Goal of the exercise: The response must match the data below exactly, line for line.

START Supplied data

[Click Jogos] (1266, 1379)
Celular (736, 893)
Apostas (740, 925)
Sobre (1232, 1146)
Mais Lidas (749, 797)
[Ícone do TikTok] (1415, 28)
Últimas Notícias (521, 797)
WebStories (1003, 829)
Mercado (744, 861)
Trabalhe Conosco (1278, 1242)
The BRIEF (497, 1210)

END Supplied data

Solution for this problem:
[Click Jogos] (1266, 1379)
Celular (736, 893)
Apostas (740, 925)
Sobre (1232, 1146)
Mais Lidas (749, 797)
[Ícone do TikTok] (1415, 28)
Últimas Notícias (521, 797)
WebStories (1003, 829)
Mercado (744, 861)
Trabalhe Conosco (1278, 1242)
The BRIEF (497, 1210)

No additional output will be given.